Now, Real Love Winnipeg is ready to release Beach Station Blues II , which was recorded over a weekend in June – the studio again being Caroll’s family cabin.
Soloway says there were close to 70 artists that came through the cabin that weekend.
What’s incredible about the Real Love Winnipeg project is, appropriately, the amount of love going into it.
While some of the musicians were inside recording Beach Station Blues II, an impromptu jam session outside the cabin resulted in another separate album, dubbed The Deck Sessions 2013.
“Musicians were jamming outside because they love doing it and they started recording it. We ended up releasing 11 tracks from The Deck Sessions 2013.”
While the first Beach Station Blues was well-received, the Real Love gang believes the second has more promise.

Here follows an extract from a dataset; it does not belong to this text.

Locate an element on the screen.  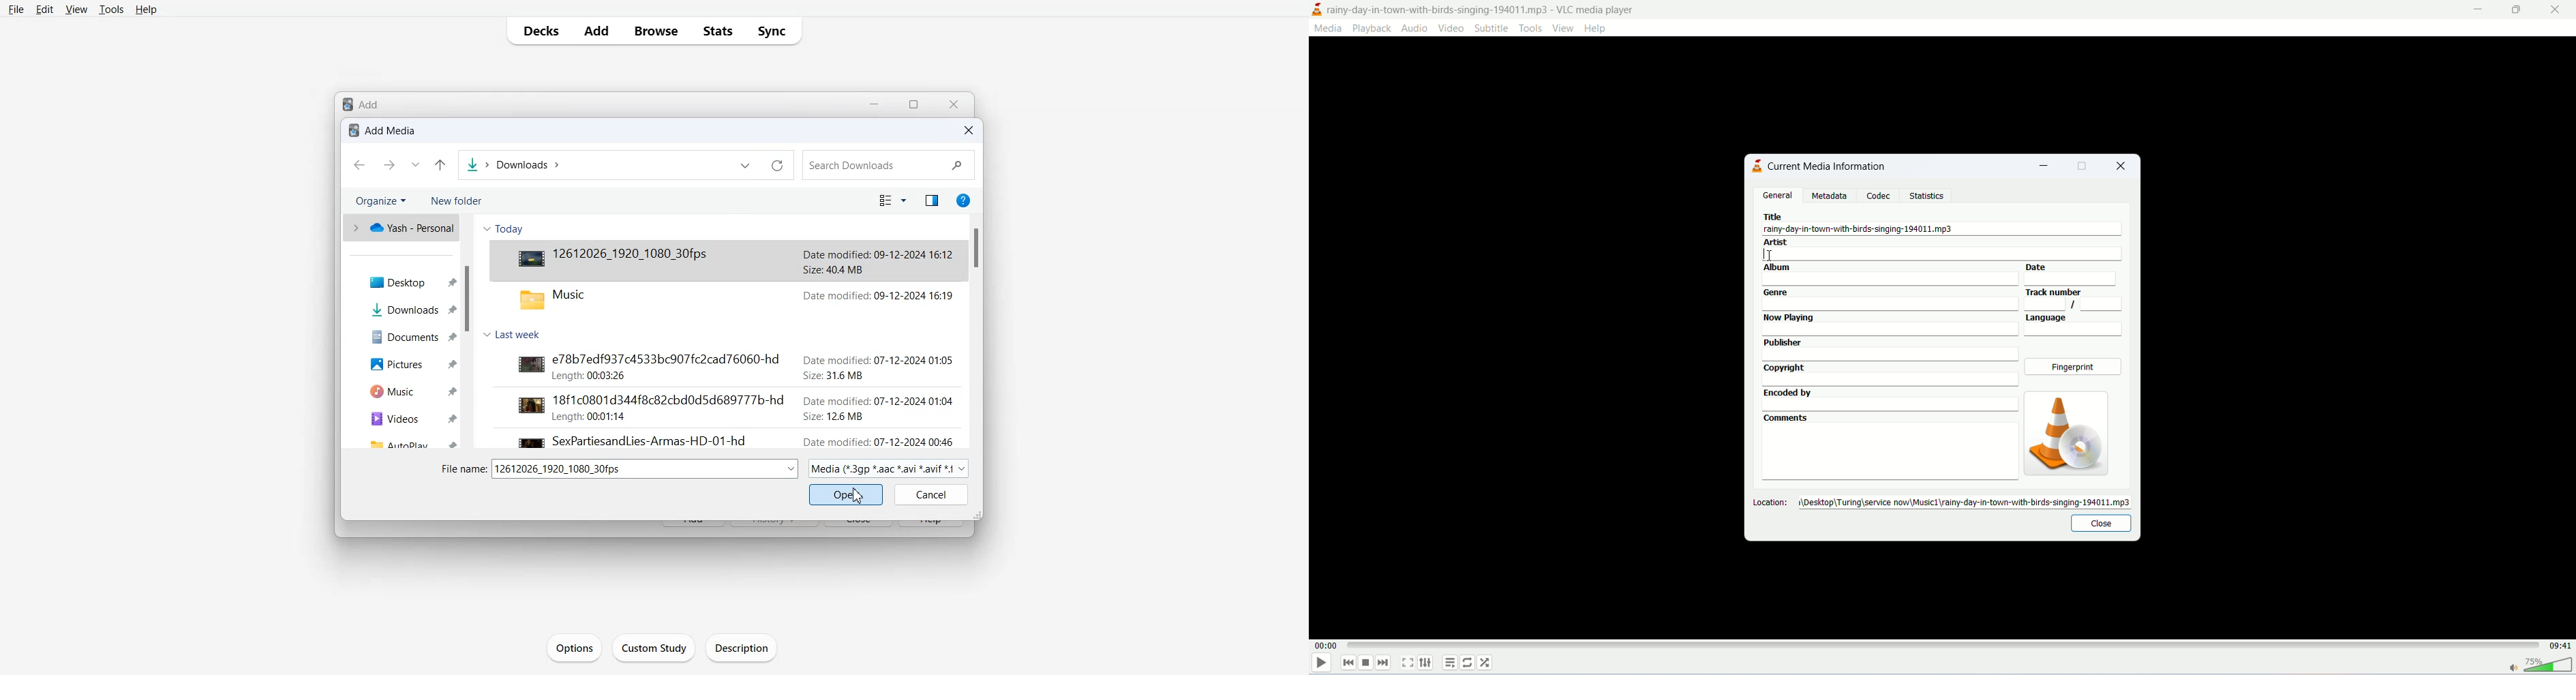
subtitle is located at coordinates (1490, 28).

“As a whole, we think that the second album is way better. A thousand times better,” Soloway says.
“All the bands that played again were a year better,” Caroll says, adding the record’s enormous guest list including Yes We Mystic, Animal Teeth, and Naysa.
In addition to showcasing a diverse mix of Manitoba music, Caroll says another important aspect of Real Love Winnipeg is the sense of community it’s helping foster.
“Now, all these musicians know each other,” he says. “They’re on the same album, they get to play the same shows together and they’re able to support each other. I don’t want to label us as a collective, but everyone feels a sense of community.”